If you need access to props or other external values, pass a data callback as the first argument. The third generic specifies the data shape:

function useTrackingActions(props: { userId: string }) {
  const actions = useActions<void, typeof Actions, { userId: string }>(() => ({
    userId: props.userId,
  }));

  actions.useAction(Actions.Track, async (context) => {
    await fetch(`/api/track/${context.data.userId}`);
  });

  return actions;
}

Broadcast and multicast

Void-model components can participate in broadcast and multicast communication.
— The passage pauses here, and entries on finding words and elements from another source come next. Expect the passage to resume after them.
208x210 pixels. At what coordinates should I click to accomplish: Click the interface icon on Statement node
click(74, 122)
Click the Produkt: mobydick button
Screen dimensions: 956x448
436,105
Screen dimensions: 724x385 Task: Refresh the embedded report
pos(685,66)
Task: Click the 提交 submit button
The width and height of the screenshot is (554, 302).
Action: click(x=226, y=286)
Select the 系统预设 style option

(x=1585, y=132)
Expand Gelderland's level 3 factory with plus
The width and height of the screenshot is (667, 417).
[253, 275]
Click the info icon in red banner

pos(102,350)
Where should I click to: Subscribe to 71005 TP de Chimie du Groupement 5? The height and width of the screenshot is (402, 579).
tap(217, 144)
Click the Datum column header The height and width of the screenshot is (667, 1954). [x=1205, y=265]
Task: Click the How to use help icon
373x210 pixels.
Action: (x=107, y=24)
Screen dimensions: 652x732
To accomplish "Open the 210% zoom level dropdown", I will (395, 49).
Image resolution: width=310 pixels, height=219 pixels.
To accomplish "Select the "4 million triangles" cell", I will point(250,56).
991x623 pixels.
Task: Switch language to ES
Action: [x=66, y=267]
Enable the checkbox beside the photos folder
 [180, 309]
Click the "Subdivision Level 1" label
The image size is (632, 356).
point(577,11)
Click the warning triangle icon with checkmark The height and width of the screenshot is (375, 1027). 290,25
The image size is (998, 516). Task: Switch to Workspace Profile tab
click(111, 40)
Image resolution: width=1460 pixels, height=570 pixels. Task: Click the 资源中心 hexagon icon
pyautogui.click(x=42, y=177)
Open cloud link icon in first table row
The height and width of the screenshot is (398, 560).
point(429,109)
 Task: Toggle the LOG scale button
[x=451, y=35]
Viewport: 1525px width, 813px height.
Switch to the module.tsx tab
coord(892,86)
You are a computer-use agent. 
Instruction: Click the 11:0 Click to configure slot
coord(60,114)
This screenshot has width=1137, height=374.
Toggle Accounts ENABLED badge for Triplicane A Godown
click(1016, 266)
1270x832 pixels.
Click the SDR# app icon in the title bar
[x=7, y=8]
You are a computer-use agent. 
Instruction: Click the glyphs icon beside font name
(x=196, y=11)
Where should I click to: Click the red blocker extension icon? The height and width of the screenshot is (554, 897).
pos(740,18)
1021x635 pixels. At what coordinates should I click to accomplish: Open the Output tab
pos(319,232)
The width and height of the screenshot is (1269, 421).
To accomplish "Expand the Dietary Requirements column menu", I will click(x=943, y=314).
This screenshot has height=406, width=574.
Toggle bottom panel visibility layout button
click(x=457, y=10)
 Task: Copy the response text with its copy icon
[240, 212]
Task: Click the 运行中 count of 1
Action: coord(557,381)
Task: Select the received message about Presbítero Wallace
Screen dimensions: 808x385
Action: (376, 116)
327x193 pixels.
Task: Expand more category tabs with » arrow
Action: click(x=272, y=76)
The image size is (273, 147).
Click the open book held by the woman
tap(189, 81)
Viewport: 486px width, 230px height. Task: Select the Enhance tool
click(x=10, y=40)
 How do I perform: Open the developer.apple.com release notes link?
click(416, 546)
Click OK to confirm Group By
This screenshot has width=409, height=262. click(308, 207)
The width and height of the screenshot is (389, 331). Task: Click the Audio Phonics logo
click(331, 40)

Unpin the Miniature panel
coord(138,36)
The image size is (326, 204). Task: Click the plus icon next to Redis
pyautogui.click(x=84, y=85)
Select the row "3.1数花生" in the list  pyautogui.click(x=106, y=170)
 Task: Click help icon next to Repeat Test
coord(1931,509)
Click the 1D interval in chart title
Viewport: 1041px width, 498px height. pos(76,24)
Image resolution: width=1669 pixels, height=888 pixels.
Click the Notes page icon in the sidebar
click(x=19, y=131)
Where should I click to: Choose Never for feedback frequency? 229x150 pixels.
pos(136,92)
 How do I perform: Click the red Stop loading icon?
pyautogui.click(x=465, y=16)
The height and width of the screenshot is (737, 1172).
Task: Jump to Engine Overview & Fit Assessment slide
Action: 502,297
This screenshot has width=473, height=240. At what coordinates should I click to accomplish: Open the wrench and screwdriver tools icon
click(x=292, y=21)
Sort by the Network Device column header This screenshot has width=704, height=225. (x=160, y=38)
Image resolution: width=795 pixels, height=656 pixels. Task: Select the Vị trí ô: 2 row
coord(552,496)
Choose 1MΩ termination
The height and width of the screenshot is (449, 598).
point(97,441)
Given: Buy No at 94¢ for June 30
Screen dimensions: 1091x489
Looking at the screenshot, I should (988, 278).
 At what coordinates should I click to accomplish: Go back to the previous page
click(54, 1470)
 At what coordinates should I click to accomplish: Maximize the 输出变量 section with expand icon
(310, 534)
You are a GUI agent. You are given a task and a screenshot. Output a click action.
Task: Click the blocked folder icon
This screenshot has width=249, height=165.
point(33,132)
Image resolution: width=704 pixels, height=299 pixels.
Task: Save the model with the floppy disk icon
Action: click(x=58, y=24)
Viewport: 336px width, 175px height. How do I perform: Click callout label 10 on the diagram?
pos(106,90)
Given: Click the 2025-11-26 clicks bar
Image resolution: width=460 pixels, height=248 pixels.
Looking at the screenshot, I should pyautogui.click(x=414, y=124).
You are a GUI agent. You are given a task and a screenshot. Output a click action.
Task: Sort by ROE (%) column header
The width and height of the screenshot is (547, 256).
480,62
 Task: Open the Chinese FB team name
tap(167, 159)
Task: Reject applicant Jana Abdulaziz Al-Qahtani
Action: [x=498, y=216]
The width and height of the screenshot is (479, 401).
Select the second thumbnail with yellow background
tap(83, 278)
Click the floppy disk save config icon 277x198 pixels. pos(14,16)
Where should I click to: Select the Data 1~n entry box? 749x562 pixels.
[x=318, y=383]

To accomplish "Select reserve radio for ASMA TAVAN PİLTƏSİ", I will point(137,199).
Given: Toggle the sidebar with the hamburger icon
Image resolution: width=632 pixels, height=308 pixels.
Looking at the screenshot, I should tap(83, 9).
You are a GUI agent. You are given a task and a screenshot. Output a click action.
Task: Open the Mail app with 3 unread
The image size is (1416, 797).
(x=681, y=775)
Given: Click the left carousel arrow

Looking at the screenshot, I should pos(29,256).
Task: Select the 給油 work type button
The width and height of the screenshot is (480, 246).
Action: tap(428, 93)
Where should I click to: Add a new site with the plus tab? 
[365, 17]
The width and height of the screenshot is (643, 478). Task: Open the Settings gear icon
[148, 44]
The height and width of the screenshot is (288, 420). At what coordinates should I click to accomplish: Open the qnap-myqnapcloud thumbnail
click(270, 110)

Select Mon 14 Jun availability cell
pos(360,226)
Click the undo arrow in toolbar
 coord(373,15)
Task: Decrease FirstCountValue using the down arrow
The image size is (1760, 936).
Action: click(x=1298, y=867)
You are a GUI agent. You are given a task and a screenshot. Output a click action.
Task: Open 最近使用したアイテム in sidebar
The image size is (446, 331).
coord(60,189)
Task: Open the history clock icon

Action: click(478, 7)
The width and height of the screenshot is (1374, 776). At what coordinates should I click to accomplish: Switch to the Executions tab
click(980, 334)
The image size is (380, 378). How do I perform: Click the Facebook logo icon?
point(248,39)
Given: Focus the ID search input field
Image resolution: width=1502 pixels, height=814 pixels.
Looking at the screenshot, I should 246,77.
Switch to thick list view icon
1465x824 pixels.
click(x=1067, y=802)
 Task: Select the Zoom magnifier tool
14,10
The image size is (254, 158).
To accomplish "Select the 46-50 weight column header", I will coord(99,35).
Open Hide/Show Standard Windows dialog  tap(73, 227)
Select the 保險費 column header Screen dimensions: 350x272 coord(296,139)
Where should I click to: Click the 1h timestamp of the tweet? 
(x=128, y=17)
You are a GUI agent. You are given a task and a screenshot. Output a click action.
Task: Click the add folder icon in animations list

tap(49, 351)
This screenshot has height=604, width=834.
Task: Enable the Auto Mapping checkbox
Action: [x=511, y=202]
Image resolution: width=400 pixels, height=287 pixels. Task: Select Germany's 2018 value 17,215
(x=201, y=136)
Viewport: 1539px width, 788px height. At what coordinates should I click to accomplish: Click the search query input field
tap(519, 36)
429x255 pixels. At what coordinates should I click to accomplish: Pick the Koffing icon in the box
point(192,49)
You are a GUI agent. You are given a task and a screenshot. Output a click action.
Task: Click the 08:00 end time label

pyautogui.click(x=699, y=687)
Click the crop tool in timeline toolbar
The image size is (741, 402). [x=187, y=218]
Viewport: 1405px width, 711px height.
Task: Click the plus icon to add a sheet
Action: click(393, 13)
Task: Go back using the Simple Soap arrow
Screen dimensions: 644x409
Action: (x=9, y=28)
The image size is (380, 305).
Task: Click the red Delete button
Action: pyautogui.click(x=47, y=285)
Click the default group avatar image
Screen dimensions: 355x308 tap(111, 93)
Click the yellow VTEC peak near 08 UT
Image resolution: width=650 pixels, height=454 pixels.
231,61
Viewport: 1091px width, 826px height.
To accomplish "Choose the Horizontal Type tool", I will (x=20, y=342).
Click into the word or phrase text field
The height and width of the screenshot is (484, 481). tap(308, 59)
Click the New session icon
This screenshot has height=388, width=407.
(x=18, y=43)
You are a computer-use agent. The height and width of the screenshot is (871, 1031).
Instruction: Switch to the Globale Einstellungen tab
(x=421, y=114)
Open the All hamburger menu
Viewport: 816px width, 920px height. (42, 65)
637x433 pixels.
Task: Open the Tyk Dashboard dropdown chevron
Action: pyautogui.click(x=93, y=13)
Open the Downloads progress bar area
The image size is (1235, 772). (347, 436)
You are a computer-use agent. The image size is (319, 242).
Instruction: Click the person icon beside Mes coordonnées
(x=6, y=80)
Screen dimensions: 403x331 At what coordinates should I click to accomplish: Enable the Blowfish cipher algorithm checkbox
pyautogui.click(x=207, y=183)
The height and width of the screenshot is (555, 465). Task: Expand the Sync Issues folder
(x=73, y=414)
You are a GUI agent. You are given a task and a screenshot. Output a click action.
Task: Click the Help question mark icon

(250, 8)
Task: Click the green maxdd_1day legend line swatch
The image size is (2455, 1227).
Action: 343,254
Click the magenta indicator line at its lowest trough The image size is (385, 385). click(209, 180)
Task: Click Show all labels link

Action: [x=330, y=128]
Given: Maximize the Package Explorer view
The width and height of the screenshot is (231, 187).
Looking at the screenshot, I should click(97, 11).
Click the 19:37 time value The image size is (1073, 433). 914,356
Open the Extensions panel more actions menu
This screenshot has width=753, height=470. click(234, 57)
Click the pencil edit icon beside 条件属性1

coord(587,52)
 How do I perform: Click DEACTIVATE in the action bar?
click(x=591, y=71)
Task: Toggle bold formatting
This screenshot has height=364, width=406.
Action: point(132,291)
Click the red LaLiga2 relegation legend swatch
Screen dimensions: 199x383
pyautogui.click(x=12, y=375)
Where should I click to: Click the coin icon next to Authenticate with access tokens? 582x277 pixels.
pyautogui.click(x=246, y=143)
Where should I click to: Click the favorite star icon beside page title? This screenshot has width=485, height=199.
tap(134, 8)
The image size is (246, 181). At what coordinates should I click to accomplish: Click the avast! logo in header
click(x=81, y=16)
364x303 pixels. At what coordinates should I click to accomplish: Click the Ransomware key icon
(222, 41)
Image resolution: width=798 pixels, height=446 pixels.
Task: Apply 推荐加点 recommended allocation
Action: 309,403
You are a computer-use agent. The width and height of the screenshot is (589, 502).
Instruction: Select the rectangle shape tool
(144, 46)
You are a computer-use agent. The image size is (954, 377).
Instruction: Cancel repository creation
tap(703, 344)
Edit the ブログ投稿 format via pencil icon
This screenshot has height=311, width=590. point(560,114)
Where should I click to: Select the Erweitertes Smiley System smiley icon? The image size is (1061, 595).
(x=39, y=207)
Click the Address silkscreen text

This is particularly useful for "listener-only" components:

import { useActions, Action, Distribution } from "chizu";

class BroadcastActions {
  static UserLoggedIn = Action<string>("UserLoggedIn", Distribution.Broadcast);
}

class Actions {
  static Broadcast = BroadcastActions;
}

export default function useAnalyticsActions() {
  const actions = useActions<void, typeof Actions>();

  actions.useAction(Actions.Broadcast.UserLoggedIn, (_context, username) => {
    analytics.track("login", { username });
  });

  return actions;
}

What isn't available

With a void model, context.actions.produce is still callable but there is nothing to mutate – TypeScript types the draft model as void, preventing property access. Similarly, actions.inspect returns an empty object since there are no fields to inspect.